2014-04-21

Wonders of Google Maps API


As you can see, we have new Hyperbuses which must have been difficult to map, with all their jumps between stations, so we understand Google's delays ;)

All jokes aside, the transit data is still very valuable, even if not perfect. I realized I could use these directions, through the Google Maps API Web Services, to find out how long the commute would take. Also, I felt like procrastinating on the final paper that I must do for college.

So, as I read through the documentation, I come up with the following query:

https://maps.googleapis.com/maps/api/directions/json
?origin=46.774699,23.621780
&destination=46.76817,23.579759
&sensor=false
&mode=transit&arrival_time=1399356000
This returns a JSON of the available buses from my current location (the Economica 2 dorm) to my workplace. The arrival time is a random Tuesday at 9AM (EEST), and mode is set to "transit", to get transit directions, instead of ones for a personal vehicle.

Among the plethora of data returned, I find the most important piece:
"duration" : {
    "text" : "31 mins",
    "value" : 1883
},

That's exactly what I'm looking for. The text is 31 minutes, and the value looks like it's the duration in seconds, which is even more precise (though not necessarily more accurate): 31.383 minutes.

So, how to automate all this?

First, I check with a completely browser-unrelated tool that I don't need any login cookies set or anything.

wget "https://maps.googleapis.com/...

And it still works. Well, it seems it's very easy to use, and freely available to anyone. The usage limits say the limit is 2,500 directions requests per 24 hour period. That should be about enough for creating a tool which generates, say, 50x50 pixel map of duration via bus, in one day. But I could easily create a more detailed map, given more time.

This should be easy to implement using Python and matplotlib.

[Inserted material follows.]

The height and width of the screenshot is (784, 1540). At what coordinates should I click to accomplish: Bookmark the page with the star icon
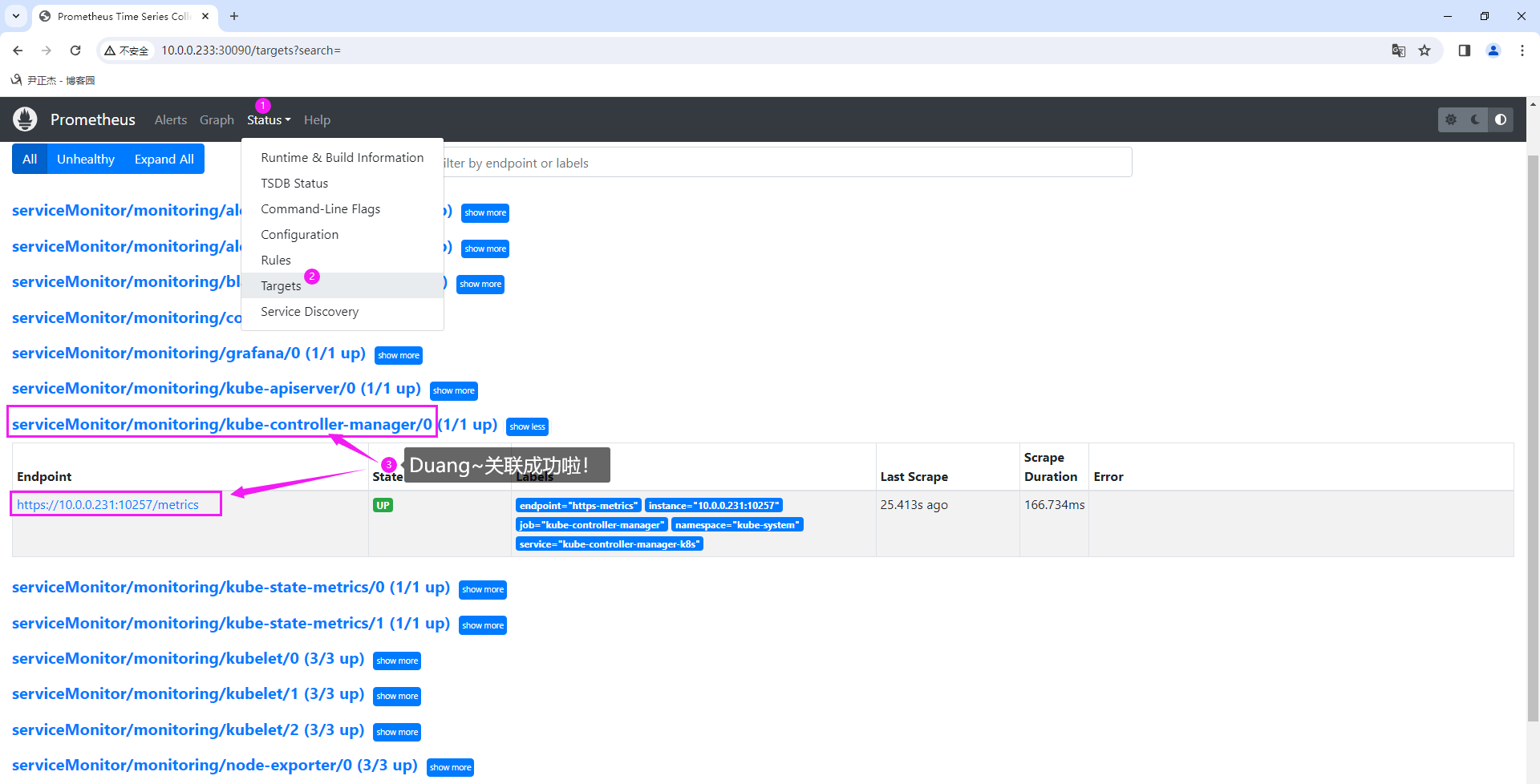(x=1425, y=50)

Getting data for one point

The first step is getting the distance from one point to my workplace using Python. This is done very easily, since Python comes pre-packaged with lots of stuff, such as urllib2 for fetching a resource at a URL, and json, for parsing, you guessed it, JSON data. Here's a Python snippet:

import urllib2
import json

response = urllib2.urlopen('http://maps.googleapis.com/maps/api/directions/json?origin=46.774699,23.621780&destination=46.76817,23.579759&sensor=false&mode=transit&arrival_time=1399356000')

data = json.load(response.read())

I paste the JSON into a collapsible viewer, JsonFormatter, so I can more easily understand its structure. The data I'm looking for, in my particular query, seems to be data['routes'][0]['legs'][0]['duration']['value'] .

I'm worried because there are a lot of 0's in my path, because those elements happened to be the first in a list. But what if there are more possible ways of reaching my destination? Are they sorted? In what order?

Thankfully, Google's documentation provides these details, and says that there is a leg for every destination or waypoint in my trip. Since I only have one destination and no waypoints, I don't need to worry, and my query is always going to be the one above. I get the minimum time, however, if you look at the code on GitHub.

Which points to get?

If you study what techniques geographers use when mapping, you'll find one called kriging. This is what an oil surveyor would use, to determine the points which would offer the most information. However, I'm a simple man, and the Google API allows me to bruteforce it, so I'll use simpler (haha, just go on reading and find out) maths.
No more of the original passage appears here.